Baby Beach, officially known as Klein Lagoen, is a shallow, sheltered, man-altered lagoon in Aruba. It's in the Mangle Cora locality, near the village of Seroe Colorado (formerly Roode Berg), on the southwest side of the southeast end of the island. Frequented by both tourists and locals, it is nicknamed Baby Beach because the water is so calm that it is safe for very small children. Because of the calm water, snorkeling here is safe for both children and those new to snorkeling.

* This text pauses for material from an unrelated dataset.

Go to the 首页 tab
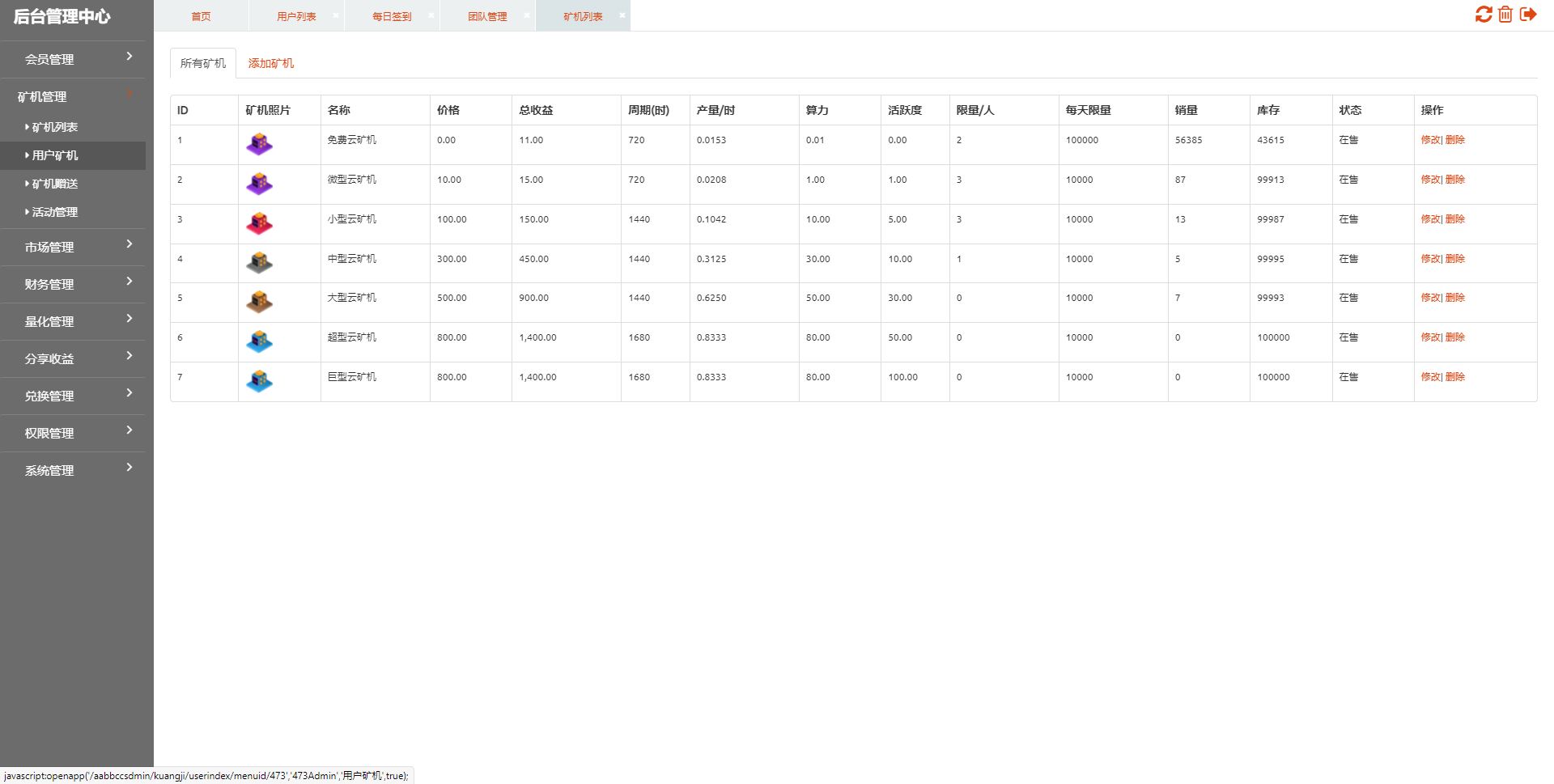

The beach is popular mostly due to the lack of waves and the shallow water. Despite the fact that the "Refineria di Aruba" oil refinery is within sight of Baby Beach, the movement of localized currents leaves the water at Baby Beach clean and clear.

The water level is generally waist high on the inside, but it deepens significantly towards the inlet. Marine life in the lagoon includes barracuda, squid, parrot fish, blowfish, marine angelfish, eels, and many other small fish. The range of most of these animals is limited to the inlet.

At the beach there is a small snack stand, and chairs and umbrellas for rent. Four-wheel-drive cars, for driving around the beach, are also available to rent.

This is not a nude beach. Public nudity is illegal on Aruba. Topless sunbathing is tolerated on beaches in resort areas, though not on resort grounds. Topless beaches include the Renaissance Island and De Palm Island. These islands have adult beach areas where topless sunbathing and swimming are allowed.

==History==
In the 1950s, the Aruba Esso Club was built as part of Lago Colony (present-day Seroe Colorado), at Baby Beach (on the west side of the lagoon). The club included a restaurant, dance floor, and a baseball stadium. In the lagoon, there was a dock and small shacks (one of which is still standing). Today, there is only one large, abandoned building (with one business, a dive shop, still in operation).